Further, respondent violated Canon 8 and Rule 8.01 of the Code of Professional
Responsibility which mandate, and by failing to live up to his oath and to comply
with the exacting standards of the legal profession, respondent also violated Canon
7 of the Code of Professional Responsibility, which directs a lawyer to at all times
uphold the integrity and the dignity of the legal profession.
50. YOUNG vs. BATUEGAS
403 SCRA 123
FACTS: Young is the private prosecutor in People of the Phil v Arana. Batuegas, et al
are the counsels for the accused in the said criminal case. On Dec 13, 2000,
Batuegas filed a Manifestation with Motion for Bail alleging that the accused has
voluntarily surrendered to a person in authority and, as such, is now under
detention. Upon verification with the NBI, YOUNG discovered that the accused
surrendered on Dec 14,2000 (not 13). BATUEGAS, et al in their defense alleged that
on Dec 13, 2000, upon learning that a warrant of arrest was issued against their

client, they filed a Manifestation with Motion for Bail. They immediately fetched
accused from Cavite and brought him to NBI to voluntarily surrender. However, due
to heavy traffic, they arrived at NBI at 2am the next day. That was why the
Certificate of Detention indicated that the accused surrendered on Dec 14, 2000
and not 13. As to lack of notice, YOUNG being a private prosecutor, is not entitled to
such as only the State and City prosecutors should be given notices. Investigating
Commissioner recommended suspension of 6 months. IBP Commission on Bar
Discipline in a resolution approved said recommendation.

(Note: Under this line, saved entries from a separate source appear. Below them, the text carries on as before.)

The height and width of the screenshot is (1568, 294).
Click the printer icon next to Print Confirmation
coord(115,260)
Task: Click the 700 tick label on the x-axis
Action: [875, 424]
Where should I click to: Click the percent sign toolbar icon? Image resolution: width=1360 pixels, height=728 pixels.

ISSUE: Whether Batuegas et al are guilty of falsehood and hence must be
suspended.
HELD: YES. A lawyer must be a disciple of truth. He swore upon his admission that
he will do no falsehood nor consent to the doing of any in court. As officer of the
court, his high vocation is to correctly inform the court upon the law and facts of the
case to aid it in arriving at the correct conclusion. The courts, on the other hand, are
entitled to expect only complete honesty from lawyers appearing and pleading
before them. His lawyers solemn duty is to defend his client, his conduct must
never be at the expense of truth. In the case at bar, Batuegas, et al feel short of the
duties and responsibilities expected of them as members of the bar. Anticipating
that their Motion for Bail will be denied by the Court found that it had no jurisdiction
over the person of the accused, they craftily concealed the truth alleging that the
accused had voluntarily surrendered. To knowingly allege an untrue statement in
the pleading is a contemptuous conduct that the Court strongly condemns.
BATUEGAS, et al violated their oath when they resorted to deception. Hence,
Batuegas, et al should be suspended for 6 months.